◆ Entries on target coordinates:
::::::
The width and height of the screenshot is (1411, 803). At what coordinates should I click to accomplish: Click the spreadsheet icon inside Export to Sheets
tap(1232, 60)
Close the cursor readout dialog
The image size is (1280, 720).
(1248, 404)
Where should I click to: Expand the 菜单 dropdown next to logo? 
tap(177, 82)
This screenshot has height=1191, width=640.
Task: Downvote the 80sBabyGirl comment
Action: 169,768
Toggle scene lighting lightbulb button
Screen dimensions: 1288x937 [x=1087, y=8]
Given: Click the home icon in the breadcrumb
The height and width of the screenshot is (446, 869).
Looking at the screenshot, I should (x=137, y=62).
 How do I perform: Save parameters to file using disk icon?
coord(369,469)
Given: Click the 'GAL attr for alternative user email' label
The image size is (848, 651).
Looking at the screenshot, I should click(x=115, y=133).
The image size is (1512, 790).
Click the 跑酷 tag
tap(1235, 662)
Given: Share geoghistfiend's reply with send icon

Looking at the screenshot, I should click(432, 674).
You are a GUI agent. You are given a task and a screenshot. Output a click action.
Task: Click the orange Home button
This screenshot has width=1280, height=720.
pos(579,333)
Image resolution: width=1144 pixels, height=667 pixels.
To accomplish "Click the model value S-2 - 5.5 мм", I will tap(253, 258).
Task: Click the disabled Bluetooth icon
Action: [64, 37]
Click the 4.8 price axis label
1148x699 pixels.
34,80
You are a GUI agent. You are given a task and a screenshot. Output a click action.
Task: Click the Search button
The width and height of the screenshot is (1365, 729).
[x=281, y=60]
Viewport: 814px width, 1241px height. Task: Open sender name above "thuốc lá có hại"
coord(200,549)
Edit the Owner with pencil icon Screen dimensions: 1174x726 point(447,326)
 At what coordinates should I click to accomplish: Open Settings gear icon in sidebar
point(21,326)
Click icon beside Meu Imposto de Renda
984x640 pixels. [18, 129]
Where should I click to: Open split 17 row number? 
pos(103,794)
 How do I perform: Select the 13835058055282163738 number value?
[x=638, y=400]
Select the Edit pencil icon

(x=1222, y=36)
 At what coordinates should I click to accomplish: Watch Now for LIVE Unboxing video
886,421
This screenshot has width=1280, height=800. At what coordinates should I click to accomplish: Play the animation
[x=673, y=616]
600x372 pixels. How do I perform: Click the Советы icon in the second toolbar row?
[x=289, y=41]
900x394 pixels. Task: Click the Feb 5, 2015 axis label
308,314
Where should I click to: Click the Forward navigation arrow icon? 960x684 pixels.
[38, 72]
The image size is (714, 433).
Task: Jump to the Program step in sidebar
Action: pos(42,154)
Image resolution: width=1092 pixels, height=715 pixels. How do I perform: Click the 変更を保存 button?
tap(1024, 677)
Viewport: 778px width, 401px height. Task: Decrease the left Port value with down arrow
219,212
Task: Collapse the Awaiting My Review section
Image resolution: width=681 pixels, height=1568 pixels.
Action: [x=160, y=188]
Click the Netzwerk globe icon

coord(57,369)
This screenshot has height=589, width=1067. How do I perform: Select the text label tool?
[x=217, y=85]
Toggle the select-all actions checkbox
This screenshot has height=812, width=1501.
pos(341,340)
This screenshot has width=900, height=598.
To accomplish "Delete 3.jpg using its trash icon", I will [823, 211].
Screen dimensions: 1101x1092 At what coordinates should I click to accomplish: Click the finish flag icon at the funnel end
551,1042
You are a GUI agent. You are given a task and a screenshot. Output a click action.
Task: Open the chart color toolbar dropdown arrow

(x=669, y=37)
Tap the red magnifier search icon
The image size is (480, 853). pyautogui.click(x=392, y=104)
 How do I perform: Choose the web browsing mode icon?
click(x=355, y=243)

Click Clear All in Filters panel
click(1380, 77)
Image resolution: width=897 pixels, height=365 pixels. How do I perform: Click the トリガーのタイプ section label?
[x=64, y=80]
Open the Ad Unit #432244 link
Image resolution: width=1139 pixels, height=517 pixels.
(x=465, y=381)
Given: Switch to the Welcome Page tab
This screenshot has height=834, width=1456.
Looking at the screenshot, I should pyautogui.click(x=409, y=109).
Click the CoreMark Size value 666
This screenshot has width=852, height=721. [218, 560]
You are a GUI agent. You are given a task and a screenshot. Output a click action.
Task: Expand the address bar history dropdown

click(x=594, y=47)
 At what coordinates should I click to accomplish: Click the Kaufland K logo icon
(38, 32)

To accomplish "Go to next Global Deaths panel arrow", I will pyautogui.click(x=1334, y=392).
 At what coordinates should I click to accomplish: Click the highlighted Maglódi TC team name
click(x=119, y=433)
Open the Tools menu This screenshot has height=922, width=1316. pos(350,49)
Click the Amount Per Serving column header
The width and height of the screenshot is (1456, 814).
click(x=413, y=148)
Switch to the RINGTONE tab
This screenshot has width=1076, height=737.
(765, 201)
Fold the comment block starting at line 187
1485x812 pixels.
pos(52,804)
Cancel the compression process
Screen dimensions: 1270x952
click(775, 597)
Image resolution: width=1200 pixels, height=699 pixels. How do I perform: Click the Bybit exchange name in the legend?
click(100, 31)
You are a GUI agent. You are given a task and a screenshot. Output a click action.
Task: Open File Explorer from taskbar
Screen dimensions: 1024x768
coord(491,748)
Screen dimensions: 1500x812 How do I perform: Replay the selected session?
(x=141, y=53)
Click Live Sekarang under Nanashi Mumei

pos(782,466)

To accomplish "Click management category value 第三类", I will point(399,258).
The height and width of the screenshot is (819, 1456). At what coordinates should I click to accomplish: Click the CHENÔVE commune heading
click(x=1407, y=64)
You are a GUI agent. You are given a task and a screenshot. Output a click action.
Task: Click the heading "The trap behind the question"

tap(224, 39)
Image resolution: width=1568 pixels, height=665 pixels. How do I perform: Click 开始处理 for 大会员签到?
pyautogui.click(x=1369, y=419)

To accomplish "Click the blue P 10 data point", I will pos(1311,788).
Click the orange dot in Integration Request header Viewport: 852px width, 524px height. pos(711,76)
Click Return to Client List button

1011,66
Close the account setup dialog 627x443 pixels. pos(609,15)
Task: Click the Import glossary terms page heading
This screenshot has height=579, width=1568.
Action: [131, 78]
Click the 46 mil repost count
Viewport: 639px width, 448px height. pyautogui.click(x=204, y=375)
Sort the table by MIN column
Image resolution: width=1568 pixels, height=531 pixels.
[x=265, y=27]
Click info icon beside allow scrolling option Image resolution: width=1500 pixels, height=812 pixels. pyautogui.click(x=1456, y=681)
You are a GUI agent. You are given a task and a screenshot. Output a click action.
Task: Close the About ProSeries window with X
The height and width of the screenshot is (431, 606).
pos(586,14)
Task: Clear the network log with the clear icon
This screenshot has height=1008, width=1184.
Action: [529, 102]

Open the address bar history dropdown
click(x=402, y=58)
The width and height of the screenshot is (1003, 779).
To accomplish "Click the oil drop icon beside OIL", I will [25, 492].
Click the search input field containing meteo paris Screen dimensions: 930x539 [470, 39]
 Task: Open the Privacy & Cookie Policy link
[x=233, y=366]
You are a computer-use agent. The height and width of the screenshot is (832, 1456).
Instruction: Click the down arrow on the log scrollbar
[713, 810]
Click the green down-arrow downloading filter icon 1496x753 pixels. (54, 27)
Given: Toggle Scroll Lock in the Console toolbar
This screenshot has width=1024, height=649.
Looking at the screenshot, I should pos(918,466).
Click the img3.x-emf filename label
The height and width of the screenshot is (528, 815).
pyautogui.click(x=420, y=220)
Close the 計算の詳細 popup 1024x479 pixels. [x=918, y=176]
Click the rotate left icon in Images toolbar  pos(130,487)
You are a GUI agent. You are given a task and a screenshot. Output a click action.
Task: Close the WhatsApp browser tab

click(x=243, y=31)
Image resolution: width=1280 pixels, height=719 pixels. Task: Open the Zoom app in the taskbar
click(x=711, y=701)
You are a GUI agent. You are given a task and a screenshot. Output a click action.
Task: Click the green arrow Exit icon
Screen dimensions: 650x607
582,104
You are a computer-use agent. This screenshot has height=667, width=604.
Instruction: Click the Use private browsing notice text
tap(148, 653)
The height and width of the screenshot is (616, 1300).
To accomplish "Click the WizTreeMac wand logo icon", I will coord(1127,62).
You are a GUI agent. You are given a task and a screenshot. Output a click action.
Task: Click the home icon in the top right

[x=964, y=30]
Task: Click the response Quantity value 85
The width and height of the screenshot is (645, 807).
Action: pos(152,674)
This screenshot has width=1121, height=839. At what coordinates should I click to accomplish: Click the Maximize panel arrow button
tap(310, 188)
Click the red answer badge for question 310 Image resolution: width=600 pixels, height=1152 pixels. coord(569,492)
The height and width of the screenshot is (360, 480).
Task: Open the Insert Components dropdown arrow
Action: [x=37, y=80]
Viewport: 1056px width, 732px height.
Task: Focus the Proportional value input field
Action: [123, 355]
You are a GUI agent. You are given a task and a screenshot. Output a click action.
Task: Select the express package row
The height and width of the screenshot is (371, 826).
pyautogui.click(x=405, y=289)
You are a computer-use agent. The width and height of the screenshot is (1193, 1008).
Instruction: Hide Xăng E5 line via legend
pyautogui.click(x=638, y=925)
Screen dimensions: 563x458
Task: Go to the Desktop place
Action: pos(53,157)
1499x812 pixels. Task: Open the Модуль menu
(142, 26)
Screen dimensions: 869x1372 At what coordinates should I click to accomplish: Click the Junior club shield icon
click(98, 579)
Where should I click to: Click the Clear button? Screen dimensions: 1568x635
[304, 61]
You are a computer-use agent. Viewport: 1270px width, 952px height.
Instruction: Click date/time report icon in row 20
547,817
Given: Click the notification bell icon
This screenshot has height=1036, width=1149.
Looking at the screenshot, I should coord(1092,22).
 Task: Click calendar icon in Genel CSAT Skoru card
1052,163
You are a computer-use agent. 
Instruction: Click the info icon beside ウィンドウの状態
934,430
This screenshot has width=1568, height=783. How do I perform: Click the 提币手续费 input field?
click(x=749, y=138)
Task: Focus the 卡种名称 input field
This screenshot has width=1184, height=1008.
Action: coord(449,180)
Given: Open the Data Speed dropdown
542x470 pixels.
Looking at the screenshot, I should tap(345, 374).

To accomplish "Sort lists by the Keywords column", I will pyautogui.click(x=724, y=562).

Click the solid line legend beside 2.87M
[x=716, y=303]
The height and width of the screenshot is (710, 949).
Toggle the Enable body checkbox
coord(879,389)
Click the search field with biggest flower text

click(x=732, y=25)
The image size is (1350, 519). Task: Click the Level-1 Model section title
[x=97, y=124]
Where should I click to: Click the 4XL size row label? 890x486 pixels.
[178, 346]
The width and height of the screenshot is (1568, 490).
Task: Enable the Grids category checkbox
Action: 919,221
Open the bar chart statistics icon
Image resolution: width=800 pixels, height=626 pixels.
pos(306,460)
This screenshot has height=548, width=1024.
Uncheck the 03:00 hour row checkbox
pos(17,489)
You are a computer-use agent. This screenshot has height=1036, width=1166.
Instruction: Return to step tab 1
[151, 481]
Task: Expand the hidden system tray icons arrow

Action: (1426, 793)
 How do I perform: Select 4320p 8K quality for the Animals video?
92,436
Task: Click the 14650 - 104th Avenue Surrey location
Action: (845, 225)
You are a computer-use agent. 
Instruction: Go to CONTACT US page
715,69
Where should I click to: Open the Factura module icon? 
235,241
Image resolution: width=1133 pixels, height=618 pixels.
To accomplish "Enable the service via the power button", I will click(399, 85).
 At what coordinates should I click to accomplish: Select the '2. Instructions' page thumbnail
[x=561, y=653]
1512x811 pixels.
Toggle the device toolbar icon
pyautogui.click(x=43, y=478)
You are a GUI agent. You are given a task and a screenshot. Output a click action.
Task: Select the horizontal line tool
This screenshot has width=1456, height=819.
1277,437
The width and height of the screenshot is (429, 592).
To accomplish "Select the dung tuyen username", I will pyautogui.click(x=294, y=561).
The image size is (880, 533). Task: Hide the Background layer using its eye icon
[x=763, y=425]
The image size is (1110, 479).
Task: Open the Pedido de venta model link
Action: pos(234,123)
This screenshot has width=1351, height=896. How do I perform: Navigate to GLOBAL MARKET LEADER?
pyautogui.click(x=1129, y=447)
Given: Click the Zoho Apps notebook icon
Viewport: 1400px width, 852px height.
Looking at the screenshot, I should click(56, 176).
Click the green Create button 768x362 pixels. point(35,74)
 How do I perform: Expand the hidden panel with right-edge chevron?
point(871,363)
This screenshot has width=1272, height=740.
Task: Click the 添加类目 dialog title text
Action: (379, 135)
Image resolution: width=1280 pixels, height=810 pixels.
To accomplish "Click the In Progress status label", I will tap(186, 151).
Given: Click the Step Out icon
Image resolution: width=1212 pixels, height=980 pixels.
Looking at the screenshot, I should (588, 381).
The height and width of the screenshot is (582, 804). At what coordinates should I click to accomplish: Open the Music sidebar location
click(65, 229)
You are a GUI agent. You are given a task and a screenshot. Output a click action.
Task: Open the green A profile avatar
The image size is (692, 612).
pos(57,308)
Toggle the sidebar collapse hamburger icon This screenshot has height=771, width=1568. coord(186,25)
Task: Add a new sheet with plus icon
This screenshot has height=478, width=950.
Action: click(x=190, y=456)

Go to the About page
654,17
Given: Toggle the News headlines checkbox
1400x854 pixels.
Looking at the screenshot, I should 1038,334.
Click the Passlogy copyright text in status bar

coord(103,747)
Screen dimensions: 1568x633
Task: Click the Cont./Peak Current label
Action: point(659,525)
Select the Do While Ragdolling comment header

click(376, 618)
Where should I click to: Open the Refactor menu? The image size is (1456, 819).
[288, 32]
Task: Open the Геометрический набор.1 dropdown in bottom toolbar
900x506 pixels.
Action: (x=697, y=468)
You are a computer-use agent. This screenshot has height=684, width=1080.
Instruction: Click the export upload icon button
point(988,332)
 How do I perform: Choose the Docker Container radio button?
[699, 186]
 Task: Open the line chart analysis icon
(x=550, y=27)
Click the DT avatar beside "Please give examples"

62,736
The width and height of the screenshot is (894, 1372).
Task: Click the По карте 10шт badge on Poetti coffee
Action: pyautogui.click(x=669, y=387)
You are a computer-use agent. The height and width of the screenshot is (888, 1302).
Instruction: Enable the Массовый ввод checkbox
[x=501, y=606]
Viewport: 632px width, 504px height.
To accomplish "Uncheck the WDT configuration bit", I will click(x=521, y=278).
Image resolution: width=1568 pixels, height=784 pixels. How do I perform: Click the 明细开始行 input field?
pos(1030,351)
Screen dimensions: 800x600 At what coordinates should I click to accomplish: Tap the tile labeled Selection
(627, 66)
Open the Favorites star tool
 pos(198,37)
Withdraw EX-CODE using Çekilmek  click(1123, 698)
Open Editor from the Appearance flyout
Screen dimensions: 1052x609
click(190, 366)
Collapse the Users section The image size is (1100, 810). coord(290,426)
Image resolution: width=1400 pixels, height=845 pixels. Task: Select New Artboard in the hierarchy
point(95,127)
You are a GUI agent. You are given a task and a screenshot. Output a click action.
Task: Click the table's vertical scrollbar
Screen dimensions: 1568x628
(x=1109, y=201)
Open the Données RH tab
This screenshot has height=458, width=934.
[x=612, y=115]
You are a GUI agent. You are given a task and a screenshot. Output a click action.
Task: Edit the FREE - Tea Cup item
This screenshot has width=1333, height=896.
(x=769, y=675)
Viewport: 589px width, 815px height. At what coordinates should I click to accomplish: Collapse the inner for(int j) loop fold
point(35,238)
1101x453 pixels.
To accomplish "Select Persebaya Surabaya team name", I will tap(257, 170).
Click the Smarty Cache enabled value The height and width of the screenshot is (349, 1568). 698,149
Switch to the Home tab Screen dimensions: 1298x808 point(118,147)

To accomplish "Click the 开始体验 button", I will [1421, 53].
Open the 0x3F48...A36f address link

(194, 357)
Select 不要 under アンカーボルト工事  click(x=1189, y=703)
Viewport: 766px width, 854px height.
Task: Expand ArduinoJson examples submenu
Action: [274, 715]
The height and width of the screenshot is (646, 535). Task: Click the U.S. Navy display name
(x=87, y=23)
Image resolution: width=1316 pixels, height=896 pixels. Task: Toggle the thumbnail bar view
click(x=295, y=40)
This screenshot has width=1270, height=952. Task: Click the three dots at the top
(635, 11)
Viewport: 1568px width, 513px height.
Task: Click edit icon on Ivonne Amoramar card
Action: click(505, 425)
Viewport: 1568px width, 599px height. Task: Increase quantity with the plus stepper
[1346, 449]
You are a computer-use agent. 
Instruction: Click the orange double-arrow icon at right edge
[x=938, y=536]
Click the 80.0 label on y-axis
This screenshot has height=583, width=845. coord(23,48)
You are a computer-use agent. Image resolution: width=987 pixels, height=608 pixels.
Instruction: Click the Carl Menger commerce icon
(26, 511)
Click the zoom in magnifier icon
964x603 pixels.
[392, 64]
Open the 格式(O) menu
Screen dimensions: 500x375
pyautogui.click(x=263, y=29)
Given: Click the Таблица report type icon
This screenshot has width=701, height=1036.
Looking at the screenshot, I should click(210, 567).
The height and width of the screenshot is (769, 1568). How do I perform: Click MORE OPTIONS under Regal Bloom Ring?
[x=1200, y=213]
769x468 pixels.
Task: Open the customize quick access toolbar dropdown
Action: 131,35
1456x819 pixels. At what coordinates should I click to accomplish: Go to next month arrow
::::::
◆ PROBLEM: Convert everything in the records from the line containing "Edit the Owner" down to the line containing "coord(57,369)" into a Markdown table with the columns No. and Line. Number each row and omit blank lines.

◆ COMPLETED TASK:
| No. | Line |
|---|---|
| 1 | Edit the Owner with pencil icon Screen dimensions: 1174x726 point(447,326) |
| 2 |  At what coordinates should I click to accomplish: Open Settings gear icon in sidebar |
| 3 | point(21,326) |
| 4 | Click icon beside Meu Imposto de Renda |
| 5 | 984x640 pixels. [18, 129] |
| 6 | Where should I click to: Open split 17 row number?  |
| 7 | pos(103,794) |
| 8 |  How do I perform: Select the 13835058055282163738 number value? |
| 9 | [x=638, y=400] |
| 10 | Select the Edit pencil icon |
| 11 | (x=1222, y=36) |
| 12 |  At what coordinates should I click to accomplish: Watch Now for LIVE Unboxing video |
| 13 | 886,421 |
| 14 | This screenshot has width=1280, height=800. At what coordinates should I click to accomplish: Play the animation |
| 15 | [x=673, y=616] |
| 16 | 600x372 pixels. How do I perform: Click the Советы icon in the second toolbar row? |
| 17 | [x=289, y=41] |
| 18 | 900x394 pixels. Task: Click the Feb 5, 2015 axis label |
| 19 | 308,314 |
| 20 | Where should I click to: Click the Forward navigation arrow icon? 960x684 pixels. |
| 21 | [38, 72] |
| 22 | The image size is (714, 433). |
| 23 | Task: Jump to the Program step in sidebar |
| 24 | Action: pos(42,154) |
| 25 | Image resolution: width=1092 pixels, height=715 pixels. How do I perform: Click the 変更を保存 button? |
| 26 | tap(1024, 677) |
| 27 | Viewport: 778px width, 401px height. Task: Decrease the left Port value with down arrow |
| 28 | 219,212 |
| 29 | Task: Collapse the Awaiting My Review section |
| 30 | Image resolution: width=681 pixels, height=1568 pixels. |
| 31 | Action: [x=160, y=188] |
| 32 | Click the Netzwerk globe icon |
| 33 | coord(57,369) |